In her essay in the book, she writes: “In a box of odds and ends, Nana kept the trimmings and memorabilia from her parents’ lavish Edwardian wedding. Amongst the silver paper decorations and yellowing pieces of lace were ornaments from the cake itself, silk flowers, a bunch of pale silver grapes, and, most importantly, a small slender wax hand, something I found both macabre and beautiful. It was oddly realistic. Memories of the wax hand seem to have inspired and pervaded all of my photographs of hands.”
Chief Curator at City Gallery Wellington, Robert Leonard, who curated Creamy Psychology, quips, “Usually we have a range of things on at the gallery. But this time it is just Yvonne Todd. So, if you don’t like Todd’s work, you’re not going to have a good time.” Several years ago, when Leonard was Director of Brisbane’s Institute of Modern Art, he curated Todd’s Dead Starlets Assoc., also a survey, albeit much smaller than Creamy Psychology.

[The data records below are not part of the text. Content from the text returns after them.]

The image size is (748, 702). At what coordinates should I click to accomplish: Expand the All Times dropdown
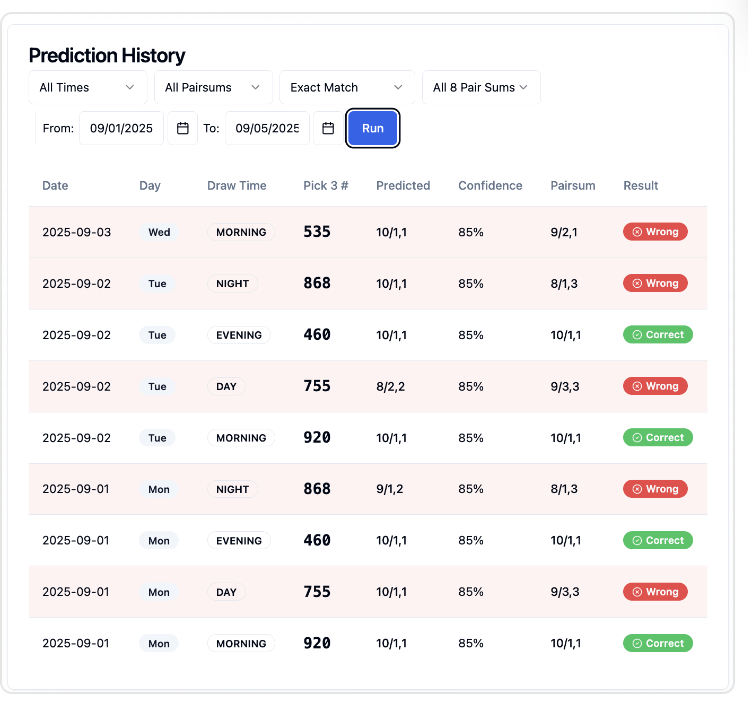87,87
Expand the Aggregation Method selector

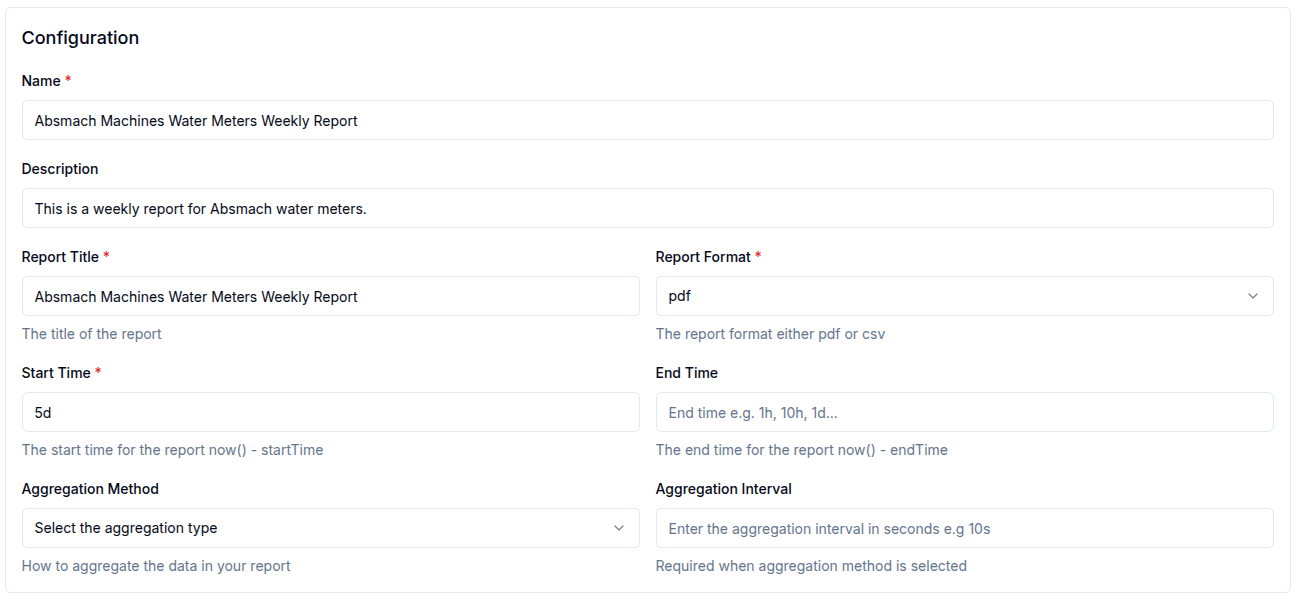330,528
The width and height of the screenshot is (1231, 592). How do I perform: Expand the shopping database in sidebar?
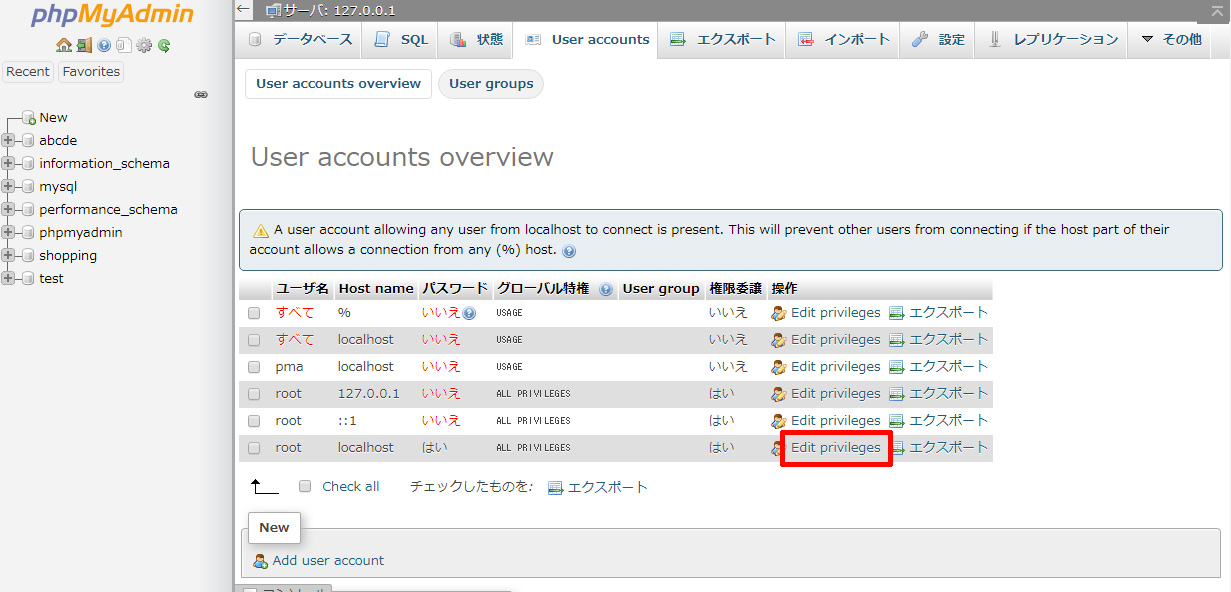tap(9, 256)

Leonard believes the sheer size of the show and its textured diversity will enable viewers to dig much deeper into the work than has been possible in the past. When Todd makes a series she often throws a spanner in the works—a seemingly unrelated work, which has nothing to do with the other images and keeps us guessing as to what the connection might be. She also takes an ensemble approach, including wildly diverse subject matter but printing it in the same size or format, or with the same tones as she did for the Asthma & Eczema series, which won the inaugural Walters Prize in 2002. Rather than taking a strictly chronological approach as is common with survey shows, Leonard has grouped works with similar subject matter. Thus we’ll see different clusters: the anorexics, the starlets, the dowdy Christians, the beauticians, the buildings, the businessmen, the disembodied hands and feet, the disabled women, and her largest series to date—the vegans.

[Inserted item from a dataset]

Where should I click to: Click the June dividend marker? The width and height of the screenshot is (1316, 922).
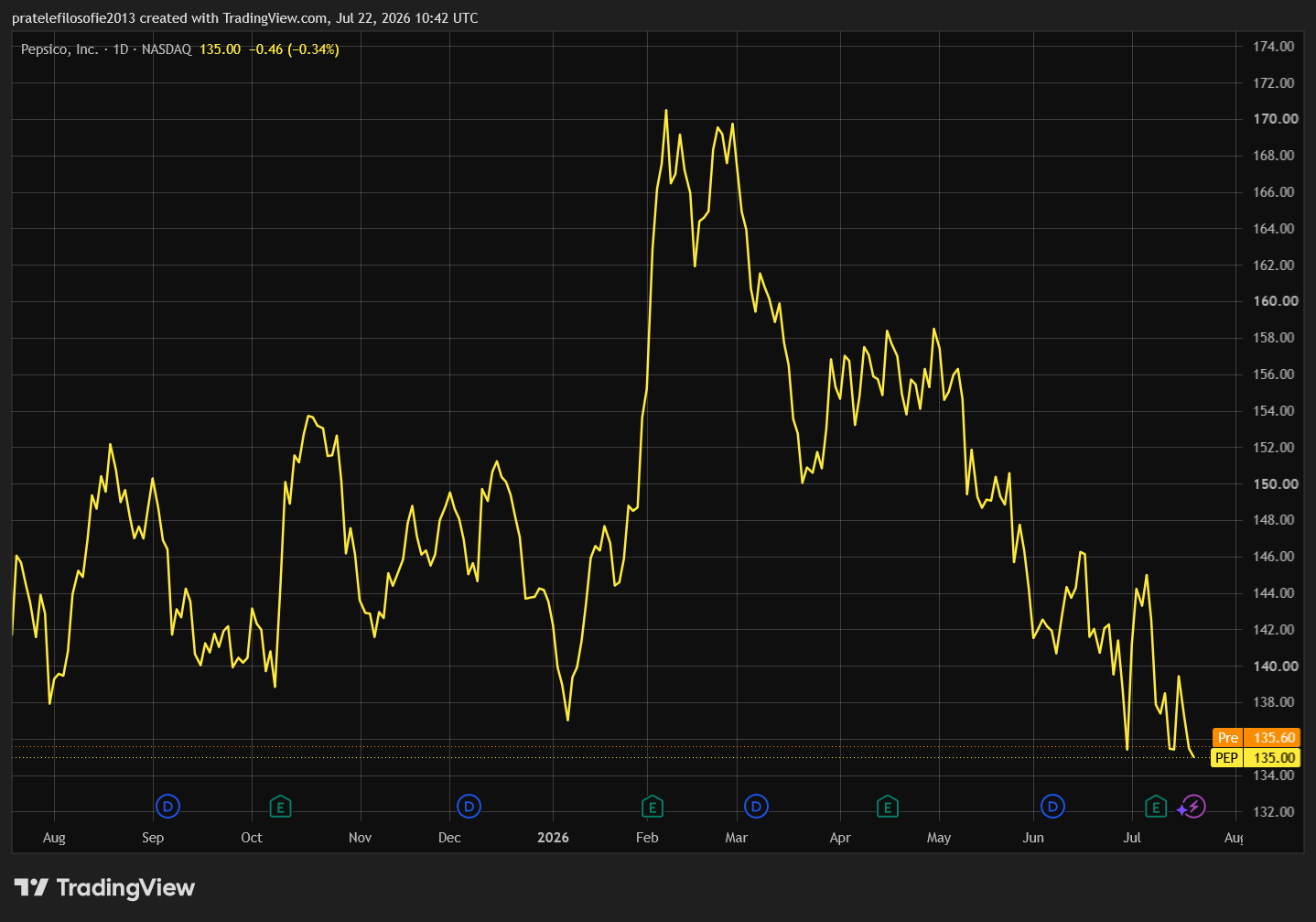(1053, 807)
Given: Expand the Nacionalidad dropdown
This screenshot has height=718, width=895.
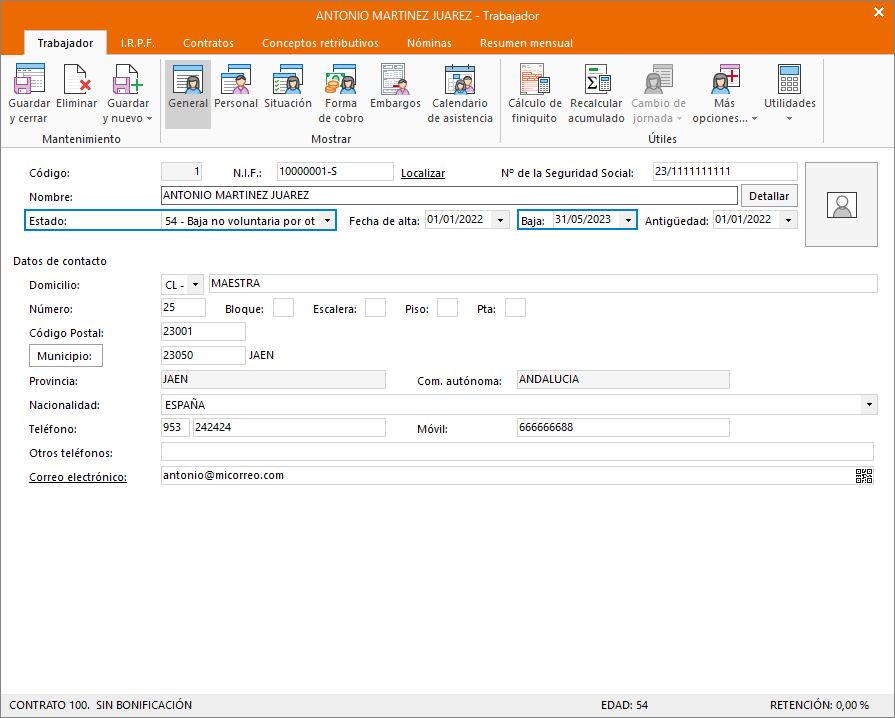Looking at the screenshot, I should (x=868, y=405).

Cults—some wholesome and others not so—have long fascinated Todd (Leonard has written about this in the book) and her 17 vegan portraits continue this interest. She advertised for people on a vegan website, and decided to shoot the portraits, which have a more gritty aesthetic and a grungier flavour than earlier work, on large-format negative film rather than on transparency film as she usually does. Although these are studio photographs, they’re less formal, veering closer to documentary, than any of Todd’s previous series. The loose swathes of fabric arranged like amateur stage curtains behind each subject give these works a quirky, homespun aesthetic that Todd says is intentionally old-fashioned. There’s humour too—the vegans are allowed to wear their own clothes and one of them appears in his lycra cycling gear, looking slightly more aspirational than the others. Todd wears tracksuit pants purchased from Farmers, and the glamour and gloss we’ve come to associate with many of her portraits is noticeably absent. The pull of these images is that, because we know these people are vegans (the title tells us so), we search for similarities and differences, clues to what else they might have in common apart from what they eat. All the stereotypes about vegans flit through our minds.

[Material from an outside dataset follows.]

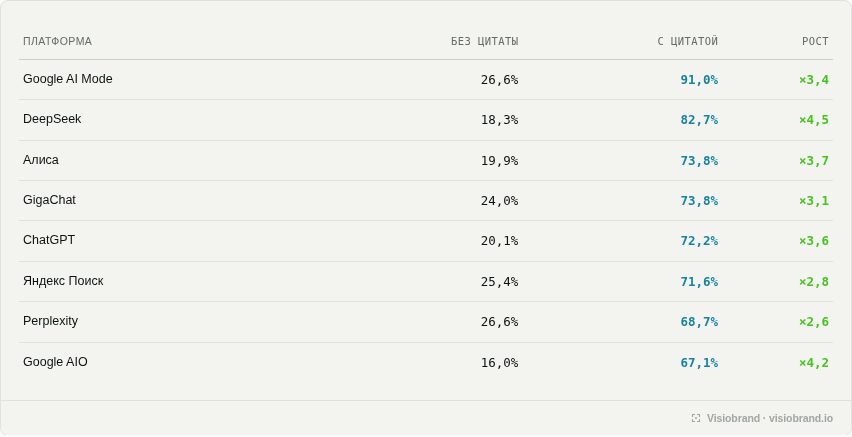852x437 pixels.
Task: Select the DeepSeek platform name
Action: click(52, 119)
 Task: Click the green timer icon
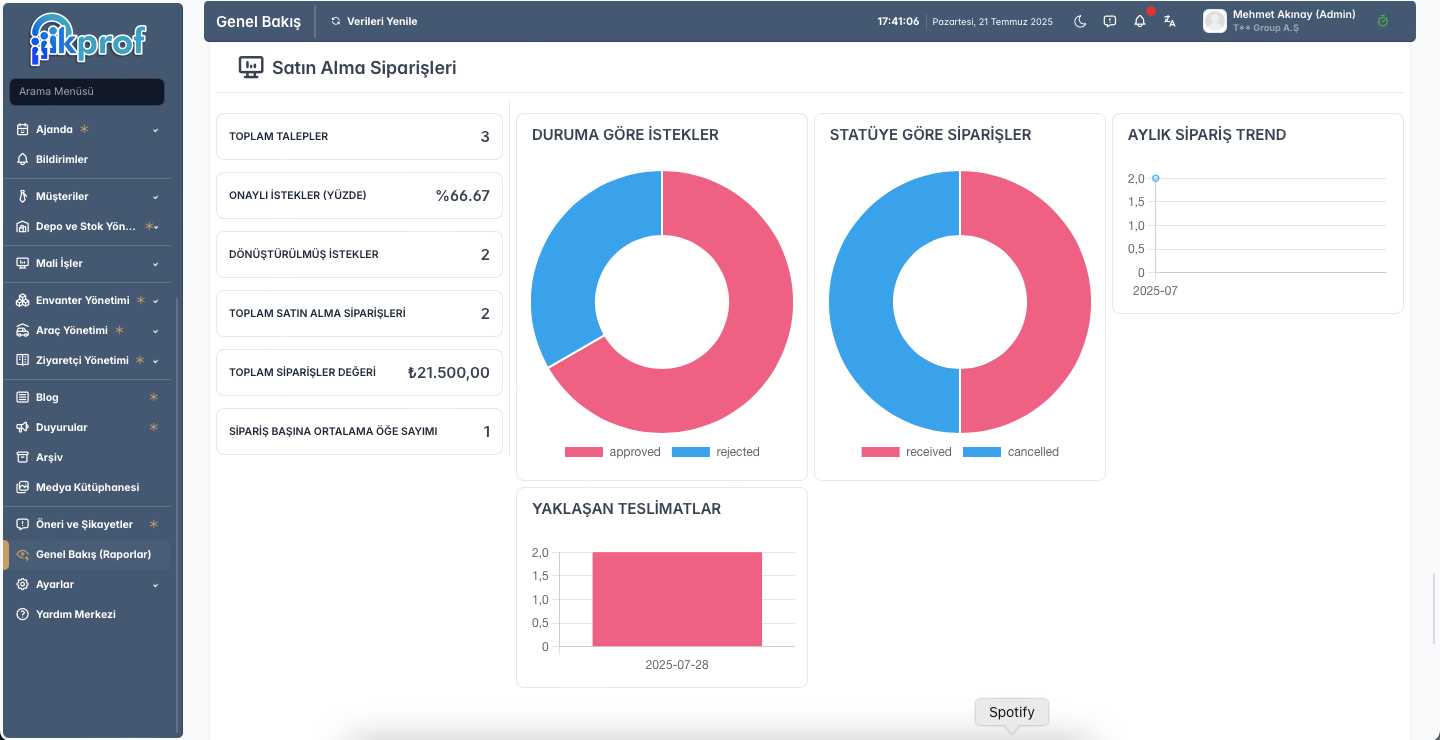[1383, 21]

Todd says Melrose “lived behind the camera” and describes him as “quite a diminutive man. He wore walk shorts and long socks, grey vinyl zip-up shoes and windcheaters. He and Joan always intrigued me. Neither of them married and they lived together until Joan died. They went to Movie World on the Gold Coast together every year for a holiday. They were like children—totally innocent.”
In the process of commissioning essays for the book Leonard opted for writing focussing on specific aspects of Todd’s work – thus he writes about cults, Misha Kavka about Todd and soap operas, Megan Dunn about Karen Carpenter and anorexia, and Claire Regnault about the role of costume in Todd’s photographs. Perhaps one of the most interesting, and provocative, essays is Anthony Byrt’s ‘Sons and Lovers: Yvonne Todd’s Gilbert Melrose Project’. In it he discusses sublimated desire and makes an acute observation about the similarities between Todd’s art and Melrose’s enterprise.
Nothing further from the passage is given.